Bisogna accettare che, ormai, Zielinski è questo: null’altro che un buon calciatore
Prima, una doverosa premessa: non è intenzione di questo pezzo sparare una sentenza. Anzi, semplicemente c’è la volontà di constatare un dato di fatto, ormai palese alla quarta stagione del polacco in azzurro. Zielinski è null’altro che un buon calciatore. Siamo obbligati a pensarlo. Dopo una prima stagione super-promettente (2016-2017 con Sarri, 6 gol e 6 assist), il rendimento dell’ex Empoli è andato via-via scemando. O meglio, si è andato assestando su livelli normali, da buon giocatore o poco più. Un anatema, se consideriamo le qualità tecniche e fisiche del polacco, che però viene spiegato ed esemplificato nel suo perenne atteggiamento dinoccolato e in ciabatte. E’ il rendimento a corrente alternata il più grande deficit di Zielinski, che in questo Napoli fluido e in costante evoluzione (o involuzione?), sta avendo ancor più difficoltà nel trovare solidità, certezze e costanza. Un paradosso, se pensiamo che Ancelotti lo aveva incensato come uno dei pilastri del suo nuovo ciclo in azzurro.

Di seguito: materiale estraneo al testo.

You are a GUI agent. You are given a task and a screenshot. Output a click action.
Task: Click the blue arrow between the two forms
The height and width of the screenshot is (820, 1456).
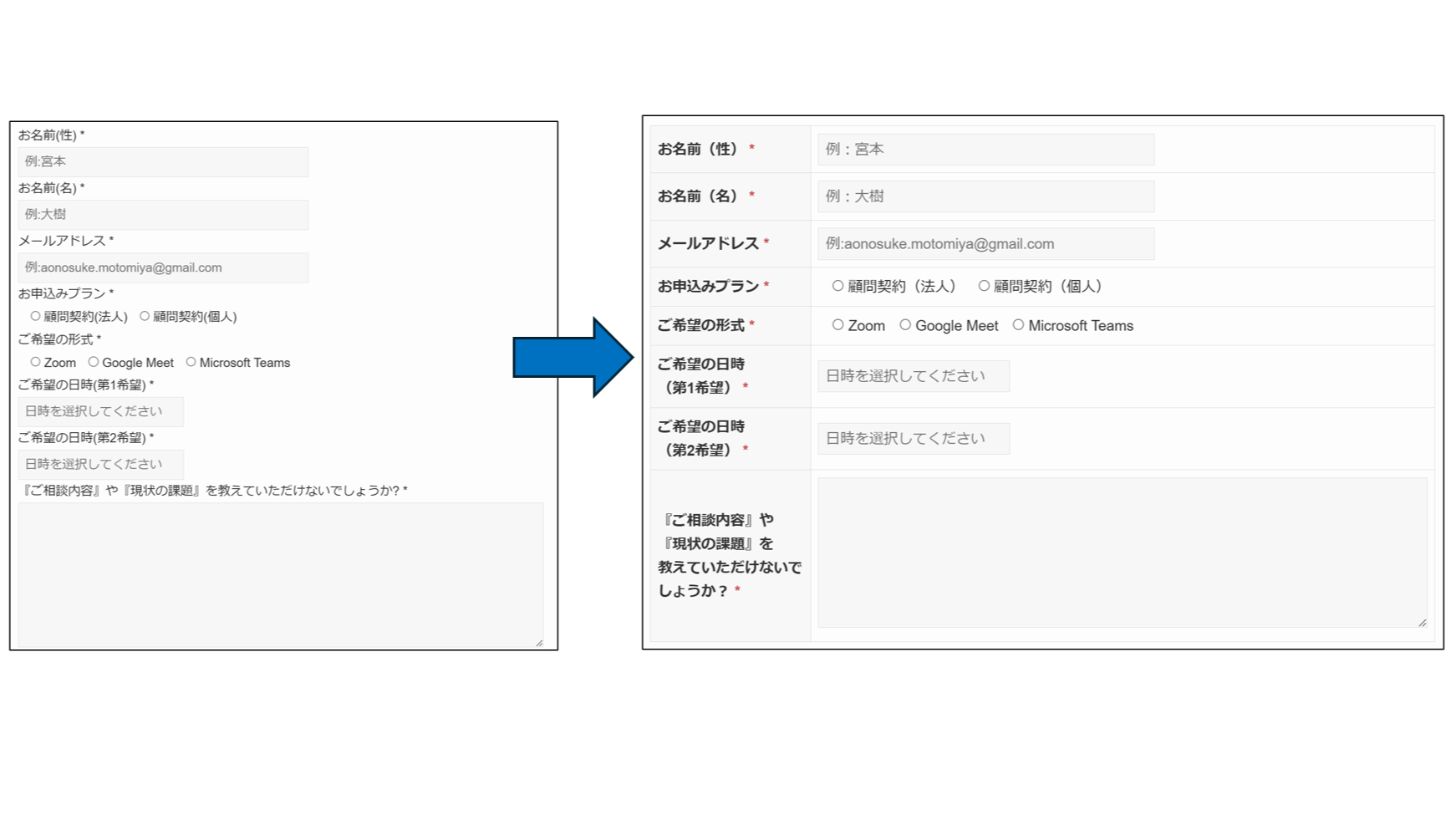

Senza scadere nel becero anti-ancelottismo o nell’altrettanto becera apologia di Sarrismo, il calcio posizionale disegnato dal tecnico emiliano sta avendo certamente effetti più negativi che positivi sul polacco, mettendone a nudo limiti caratteriali e decisionali. Certo, sarà pur vero che Zielinski non è stato progettato da madre natura per fungere da play a tutto-campo, ma è pur vero che ha spesso tradito le aspettative con prestazioni grigie anche in zone di campo a lui ben più conosciute. Un secondo paradosso, se consideriamo che l’imprevedibilità e la completezza tecnica del polacco dovrebbero renderlo il calciatore adatto in un sistema così libero e sciolto, come quello concepito da Ancelotti per il suo Napoli. E invece no, l’assenza di binari e di linee guide ben più precise, rendono l’ex Empoli ancor più svagato e poco in partita. E poi, sono la mancanza di verve, l’incapacità di risultare incisivo e determinante, se non in qualche sporadica occasione, che snervano e intristiscono: Zielinski sembrava destinato ad essere un giocatore assimilabile e paragonabile ad uno come Kevin De Bruyne, e invece siamo davanti soltanto ad un buon giocatore. Un reato, se ti ritrovi al mondo con quel talento e quella forza nelle gambe.